Business

Banks fined by US regulators over Toys R Us research

Toys R Us shopping bags in times square Image copyright Reuters
Image caption FINRA says analysts at banks trying to win Toys R Us business offered to give the retailer positive ratings

US regulators have fined 10 Wall Street banks for promising positive research to Toys R Us in exchange for winning its business.

The US Financial Industry Regulatory Authority (FINRA) alleges the banks offered a favourable rating to the US toy retailer in return for being employed on its 2010 stock offering.

The banks include Citigroup, Goldman Sachs, JP Morgan, Credit Suisse and Barclays.

They were fined a total of $43.5m.

"FINRA's research analyst conflict of interest rules make clear that firms may not use research analysts or the promise of offering favorable research to win investment banking business," said Susan Axelrod in a statement.

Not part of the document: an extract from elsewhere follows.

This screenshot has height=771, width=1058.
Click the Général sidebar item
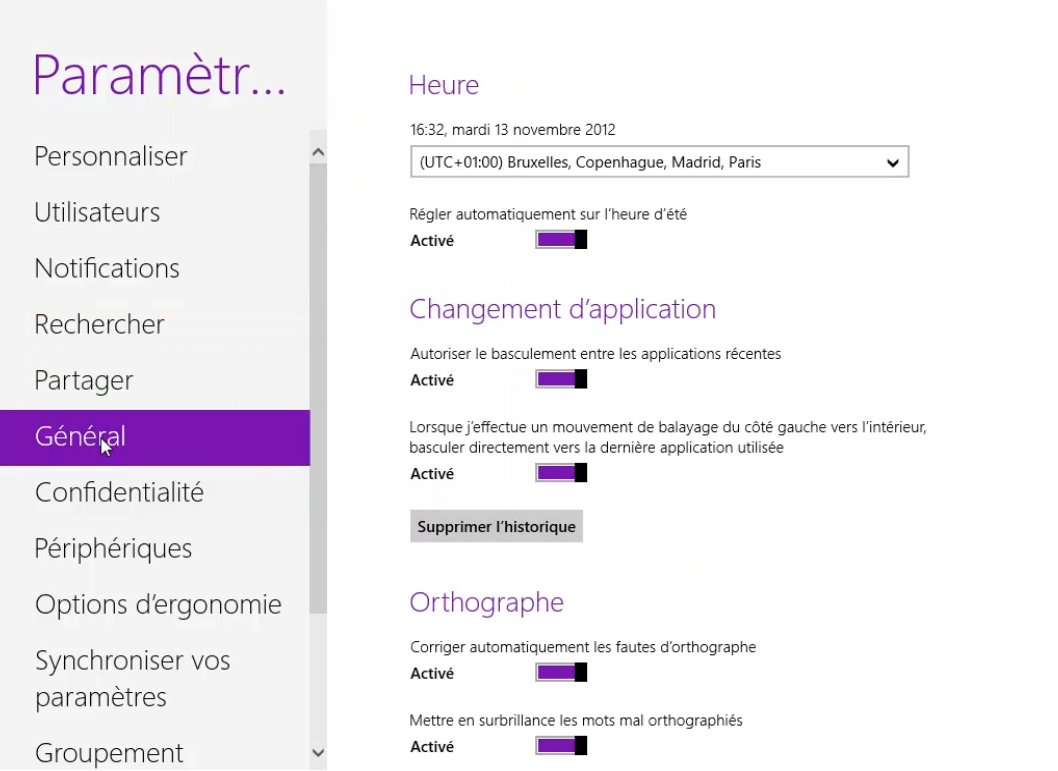coord(80,437)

Yet "each of these firms used their analyst to solicit investment banking business from Toys R Us and offered favorable research," she continued.

Toys R Us later withdrew its public stock offering in 2013 amid declining sales.

Business as usual

Nearly 10 years ago, in the wake of the dot com crash, FINRA instituted rules meant to safeguard research analysts' opinions from the larger business of their respective banks.

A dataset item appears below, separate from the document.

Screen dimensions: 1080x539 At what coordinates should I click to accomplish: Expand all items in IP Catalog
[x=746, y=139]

This was in response to several high profile scandals in which analysts were seen giving favourable ratings to technology companies in the lead up to their public stock market offerings, in order to win business from those firms.

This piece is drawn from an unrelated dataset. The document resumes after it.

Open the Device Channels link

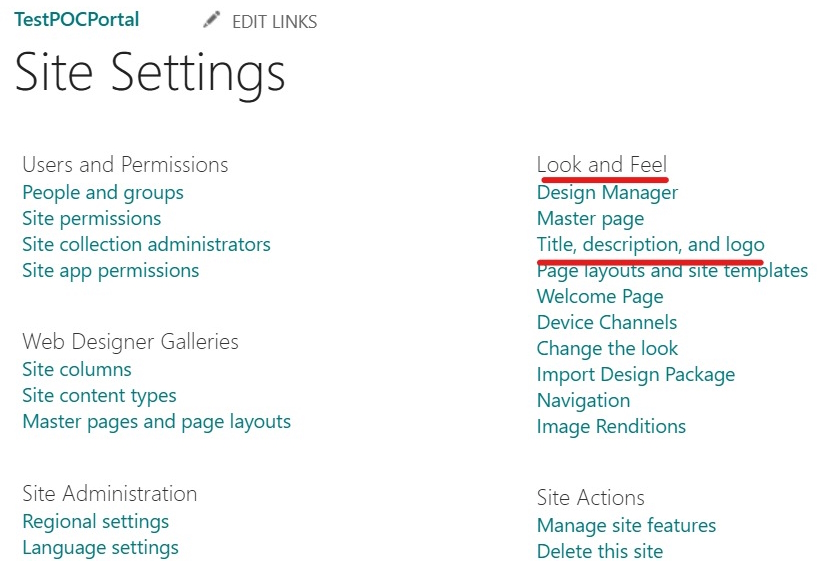point(607,322)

However, the documents accompanying FINRA's decision indicate that similar behaviour was still occurring on Wall Street in 2010.

"I would crawl on broken glass dragging my exposed junk to get this deal," wrote one Needham & Company analyst in response to an email from a colleague about winning Toys 'R Us's business, according to documents.

The banks which were fined are:

  • Barclays - $5m
  • Citigroup - $5m
  • Credit Suisse - $5m
  • Goldman Sachs - $5m
  • JP Morgan - $5m
  • Deutsche Bank - $4m
  • Merrill Lynch - $4m
  • Morgan Stanley - $4m
  • Wells Fargo - $4m
  • Needham & Company - $2.5m

"We are pleased to have resolved and put this matter behind us," a Citigroup spokeswoman told Reuters.